=== TEXTAUSZUG ===
Wie läuft Ihre Forschung derzeit ganz praktisch ab?

Seit 2014 verwende ich sogenannte „flexible“ Methoden, insbesondere Tiefeninterviews, die für die Forschung unter Kriegsbedingungen als geeignet gelten. Deshalb musste ich meine Forschungsmethoden nach dem 24. Februar 2022 nicht wesentlich ändern. Solche Techniken sind sanfter für die Menschen, da man als Forschende sieht, wann man mit der Befragung aufhören muss, weil es zu traumatisch wird. Die Methode ist auch sicherer, was die Anonymität und damit den Schutz der Daten der Teilnehmenden betrifft.

Welche Dimension hat Ihr Forschungsthema, die Binnenvertreibung?

Laut dem Global Report on Internal Displacement 2022 nimmt die Zahl der Binnenvertriebenen weltweit stetig zu. Lag die Zahl der Binnenvertriebenen 1998 noch bei 17 Millionen, so waren es Ende 2021 weltweit 59,1 Millionen Menschen – 53,2 Millionen aufgrund von Konflikten und Gewalt und 5,9 Millionen aufgrund von Katastrophen. Dieser Anstieg der Zahlen hat die Aufmerksamkeit für dieses Phänomen erhöht.

Welche Erkenntnisse haben Sie für die Ukraine?

Im Weltmigrationsbericht 2022 rangiert die Ukraine unter den 20 Ländern mit der höchsten Zahl an Binnenvertriebenen und steht damit laut Global Report on Internal Displacement 2022 an zweiter Stelle unter den europäischen Ländern. Diese Zahlen berücksichtigen jedoch nicht die Situation nach der umfassenden russischen Invasion am 24. Februar 2022, und die in diesem Bericht angegebenen Daten stimmen nicht mit den Statistiken der offiziell registrierten Binnenvertriebenen in der Ukraine überein.

=== WAS ZU TUN IST ===
1. Fassen Sie den Interviewauszug über Binnenvertreibung in zwei Sätzen zusammen.
2. Führen Sie den Interviewauszug über Binnenvertreibung nach seinem letzten Satz weiter.

=== DATENSÄTZE ===
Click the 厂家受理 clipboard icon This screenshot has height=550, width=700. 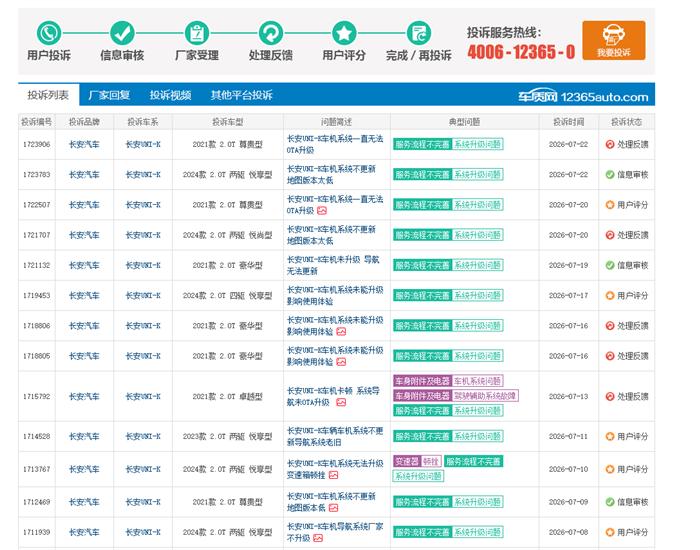[x=197, y=33]

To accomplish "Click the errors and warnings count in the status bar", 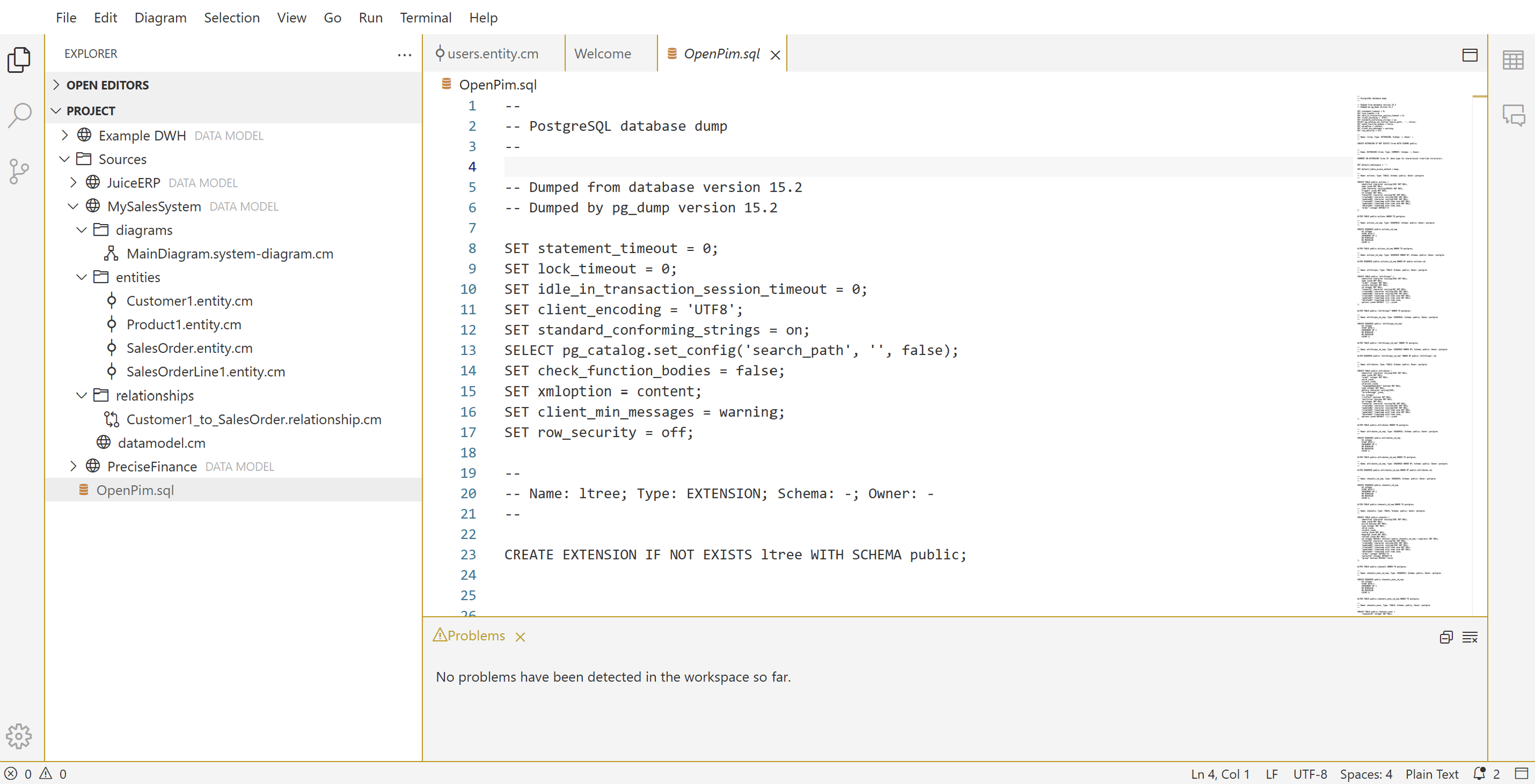I will coord(36,773).
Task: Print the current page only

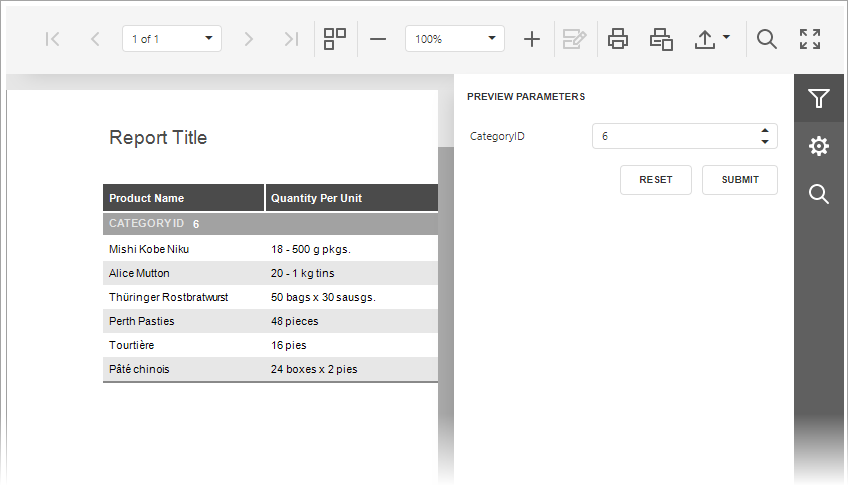Action: 661,39
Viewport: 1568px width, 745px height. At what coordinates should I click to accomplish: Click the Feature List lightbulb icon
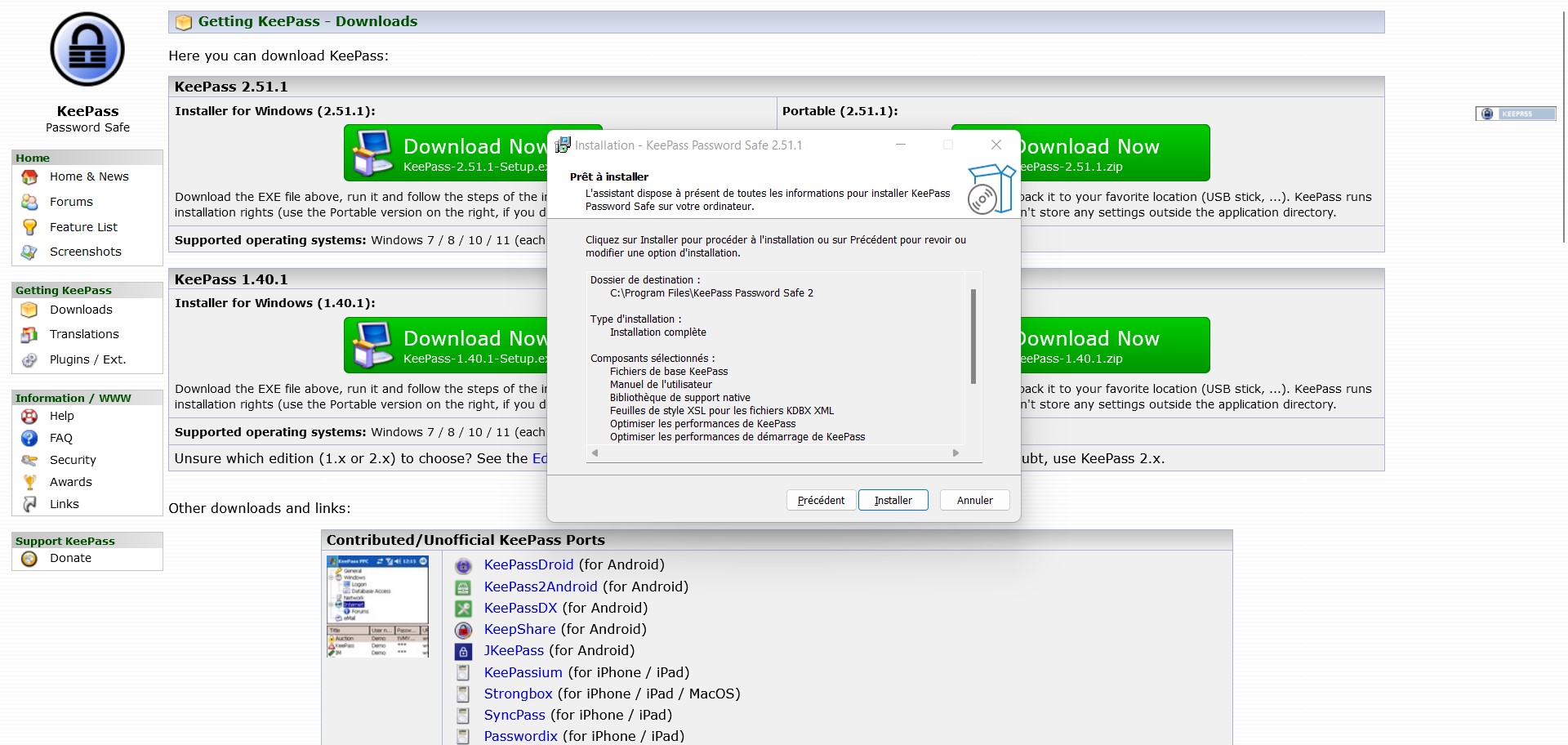pyautogui.click(x=30, y=227)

=== DIE ANTWORTEN ===
1. Die befragte Person arbeitet seit 2014 mit flexiblen Methoden wie Tiefeninterviews, die für die Forschung unter Kriegsbedingungen als geeignet gelten, die Befragten schonen und ihre Anonymität schützen, weshalb sie ihre Methoden nach dem 24. Februar 2022 nicht wesentlich ändern musste. Die Zahl der Binnenvertriebenen ist weltweit von 17 Millionen im Jahr 1998 auf 59,1 Millionen Ende 2021 gestiegen, und die Ukraine gehört zu den 20 Ländern mit den meisten Binnenvertriebenen, wobei diese Zahlen die Lage nach der russischen Invasion nicht berücksichtigen und nicht mit der offiziellen ukrainischen Statistik übereinstimmen.

2.
Wie hat sich die Ausweitung des russischen Angriffskrieges auf die Binnenvertreibung ausgewirkt?

Das Ausmaß und die Art der Binnenvertreibung in der Ukraine haben sich erheblich verändert. Nach Angaben der Internationalen Organisation für Migration war fast ein Drittel der Gesamtbevölkerung der Ukraine gezwungen, ihren ständigen Wohnsitz für eine gewisse Zeit zu verlassen. Im Oktober 2022 waren 6,2 Millionen Ukrainer als Folge des Krieges Binnenvertriebene. Die Binnenvertreibung hat einen sehr dynamischen Charakter. Die Menschen migrieren ständig in Abhängigkeit von den Ergebnissen der Feindseligkeiten. Im Oktober 2022 gab es rund sechs Millionen Rückkehrerinnen und Rückkehrer, wobei davon 21 Prozent davon Menschen waren, die aus dem Ausland zurückkehrten.

Was ist mit den Menschen, die nicht zurückkehren; welche Gründe haben sie?

Faktoren, die sie von einer Rückkehr abhalten, sind in erster Linie Sicherheitsaspekte. Im Laufe der Zeit kommen jedoch weitere Bleibemotive hinzu, die mit der Beschäftigung am neuen Wohnort oder mit der Einschulung der Kinder zusammenhängen könnten.

Die anhaltende umfassende Aggression Russlands gegen das gesamte Land macht alle Regionen in Bezug auf die Sicherheit und die Lebensbedingungen problematisch. Die systematische Zerstörung der Infrastruktur durch die Russische Föderation führt zu zusätzlichen Härten für die breite Bevölkerung und verschärft die Situation der Binnenvertriebenen.

Wie erging es Ihnen persönlich nach dem 24. Februar 2022?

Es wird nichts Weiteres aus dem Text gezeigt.